Depending on the PMI approach, new corporate structures, rules and processes may need to be created and business functions may need to be reorganized (Empson, 2001). Among the structures and processes that require integration, information technology (IT) resources - infrastructures, applications, data and management practices (Tanriverdi & Uysal, 2011) - have been claimed to have important impacts on merger outcomes (Vieru & Rivard, 2014). To date, research on the integration of IT resources has illuminated its strategic nature, either identifying strategies for integrating the merging entities’ IT resources (Tanriverdi & Uysal, 2011) or analyzing alignment of the post-merger IT function with business needs (Henningsson & Yetton, 2011). Little research, however, has been conducted on the development of new information systems that will be necessary to bridge the demarcations between previously independent organizations (Vieru & Rivard, 2015), thus integrating existing applications and data (Wijnhoven et al., 2006). In view of the paucity of empirical research on post-merger ISD and of the challenges that the PMI phase entails, the present study expands knowledge on post-merger IT integration by focusing on the dynamics of ISD in a PMI context. More specifically, we address the following question:

How do interactions among actors engaged in post-merger ISD projects influence the resulting IS and the corresponding IS-enabled practices?

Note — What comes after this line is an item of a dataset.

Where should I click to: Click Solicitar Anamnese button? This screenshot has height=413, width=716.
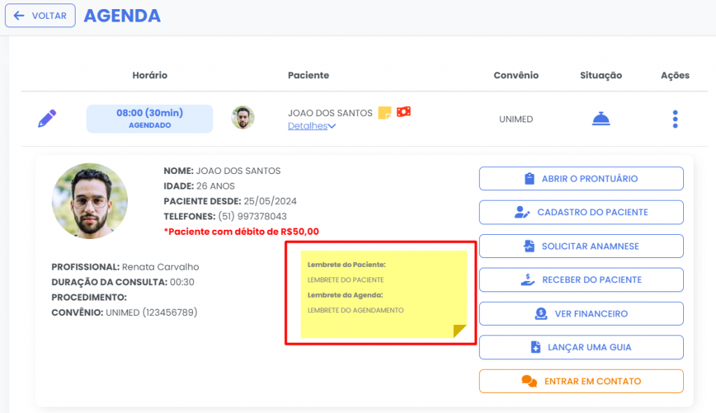pos(580,246)
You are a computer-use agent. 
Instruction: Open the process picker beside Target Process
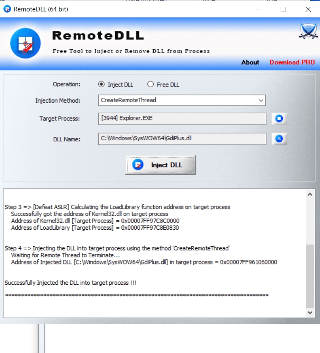pyautogui.click(x=279, y=118)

To answer this question, we adopted a knowledge sharing perspective. Extant research has shown, although not in a merger context, that the success of ISD initiatives involving different professional communities highly depends on effective knowledge sharing (Orlikowski, 2002; Luna-Reyes et al., 2005). Problems of bringing together a diverse group of stakeholders are particularly acute in the post-merger integration phase because of the novelty of the context, the norms and values that drove practices in the merging entities, and the pace of evolution of technological platforms. In this context, the initiatives of sharing knowledge give unexpected results (Yoo et al., 2007) or are met with resistance (Empson, 2001). While there is clear preoccupation for analyzing cross-boundary collaboration in the ISD literature, there is a lack of empirical studies in the literature on post-merger IS integration to acknowledge this topic.